Questa domanda ci viene posta costantemente dai clienti che contattano la nostra società.
La risposta e' SI, ma il sistema e' sostanzialmente diverso da quello italiano. Le società hanno la fortuna di appartenere ad un sistema bancario molto più propenso al credito, ma non per questo propenso a non valutare il "borrower".
La NIS.DEV lavora con molti Istituti di Credito, Private Lenders e Fondi d'investimento, quindi sicuramente un ottima risorsa per approcciarsi al credito d'impresa. La differenza pero' la fa il Cliente, ovvero chi richiede un prestito.
Per approcciarsi al mondo del credito britannico bisogna tenere in considerazione diversi aspetti fondamentali del sistema bancario inglese, sganciandosi dalle logiche italiane. In breve, bisogna considerare quanto segue:
- Avere un Business Plan dettagliato, in una forma gradita dal sistema UK.
- Avere una fondata analisi del mercato per il quale richiedete il prestito.
- Avere un forecast Cash-Flow molto specifico per il territorio britannico.
- Creare una reale presenza locale.
- Essere supportati, specialmente per gli start-up, da un financial advisor locale.

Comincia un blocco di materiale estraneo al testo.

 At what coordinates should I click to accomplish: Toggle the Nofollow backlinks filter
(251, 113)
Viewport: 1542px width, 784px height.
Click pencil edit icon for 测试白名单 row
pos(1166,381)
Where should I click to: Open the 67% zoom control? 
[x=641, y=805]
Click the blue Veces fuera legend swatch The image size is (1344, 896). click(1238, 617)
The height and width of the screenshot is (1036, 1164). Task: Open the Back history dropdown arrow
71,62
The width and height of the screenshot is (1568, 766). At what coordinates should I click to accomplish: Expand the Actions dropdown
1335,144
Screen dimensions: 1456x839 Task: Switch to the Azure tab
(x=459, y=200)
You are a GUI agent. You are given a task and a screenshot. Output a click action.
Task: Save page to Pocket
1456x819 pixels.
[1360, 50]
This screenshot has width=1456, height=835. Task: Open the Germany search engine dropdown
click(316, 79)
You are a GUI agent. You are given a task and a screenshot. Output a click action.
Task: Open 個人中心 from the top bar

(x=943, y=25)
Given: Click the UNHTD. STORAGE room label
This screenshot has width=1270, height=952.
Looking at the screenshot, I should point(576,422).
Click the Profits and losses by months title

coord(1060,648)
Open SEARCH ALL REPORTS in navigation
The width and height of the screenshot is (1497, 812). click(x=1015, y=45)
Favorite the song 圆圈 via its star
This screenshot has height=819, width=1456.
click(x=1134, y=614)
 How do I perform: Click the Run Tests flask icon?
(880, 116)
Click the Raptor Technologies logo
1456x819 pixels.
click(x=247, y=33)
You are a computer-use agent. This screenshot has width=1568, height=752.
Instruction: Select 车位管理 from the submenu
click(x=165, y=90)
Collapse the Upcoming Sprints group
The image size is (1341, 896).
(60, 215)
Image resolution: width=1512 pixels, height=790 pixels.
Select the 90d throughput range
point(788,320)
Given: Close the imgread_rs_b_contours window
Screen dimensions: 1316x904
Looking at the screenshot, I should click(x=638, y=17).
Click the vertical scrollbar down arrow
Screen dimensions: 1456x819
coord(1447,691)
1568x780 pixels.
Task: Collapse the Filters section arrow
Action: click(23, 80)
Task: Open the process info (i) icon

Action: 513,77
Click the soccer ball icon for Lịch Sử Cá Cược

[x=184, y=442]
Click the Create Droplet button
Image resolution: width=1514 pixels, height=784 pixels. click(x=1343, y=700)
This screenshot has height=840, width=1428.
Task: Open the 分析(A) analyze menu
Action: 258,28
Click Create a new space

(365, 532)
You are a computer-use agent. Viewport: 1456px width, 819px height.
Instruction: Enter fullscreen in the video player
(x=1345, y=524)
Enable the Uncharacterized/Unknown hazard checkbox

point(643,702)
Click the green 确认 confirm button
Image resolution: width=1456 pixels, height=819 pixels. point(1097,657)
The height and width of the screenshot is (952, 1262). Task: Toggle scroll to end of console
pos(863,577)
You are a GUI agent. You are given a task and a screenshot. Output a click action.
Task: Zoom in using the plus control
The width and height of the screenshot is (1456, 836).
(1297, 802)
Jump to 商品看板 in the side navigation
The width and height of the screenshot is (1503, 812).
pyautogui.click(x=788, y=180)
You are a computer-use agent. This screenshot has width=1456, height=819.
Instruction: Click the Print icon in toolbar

La NIS.DEV può supportarvi perfettamente per quanto sopra, ma per amor d'onesta', bisogna sin da subito comprendere che la mentalità italiana in UK non ha valore, quindi non ci si può aspettare di:
- Arrivare a Londra, entrare in Banca e chiedere un prestito. Non sarete considerati.
- Pensare di essere finanziati al 100%. Ogni attività' richiede un equity.
- Pensare di pagare la consulenza a prestito ottenuto. In UK il consulente, per preparare l'introduzione studia il caso e prepara quanto necessario come indicato sopra. Questo e' un lavoro e quindi ha un costo.
- Pensare di essere italiani e chiedere un prestito per una LTD che lavorerà esclusivamente in Italia.
Se non vi riscontrate nei quattro punti appena descritti, allora avrete un ottima opportunità di ottenere credito.